═══ Material for this exercise
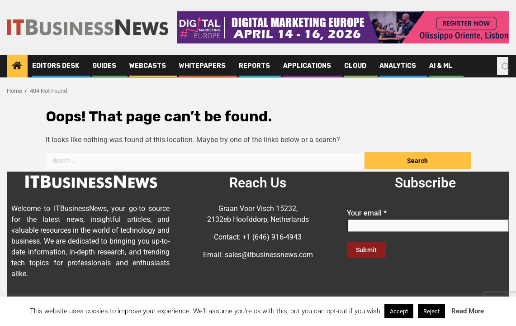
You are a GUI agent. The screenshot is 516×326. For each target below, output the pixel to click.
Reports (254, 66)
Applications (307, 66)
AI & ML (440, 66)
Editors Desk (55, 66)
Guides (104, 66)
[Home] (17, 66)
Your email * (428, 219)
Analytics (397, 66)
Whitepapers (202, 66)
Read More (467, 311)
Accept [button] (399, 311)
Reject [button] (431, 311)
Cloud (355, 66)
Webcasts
══════
Objective >>
Please repeat the items exactly, starting at the line that contains "[Home] (17, 66)" and ending at the last item, including both.

Task answer >>
[Home] (17, 66)
Your email * (428, 219)
Analytics (397, 66)
Whitepapers (202, 66)
Read More (467, 311)
Accept [button] (399, 311)
Reject [button] (431, 311)
Cloud (355, 66)
Webcasts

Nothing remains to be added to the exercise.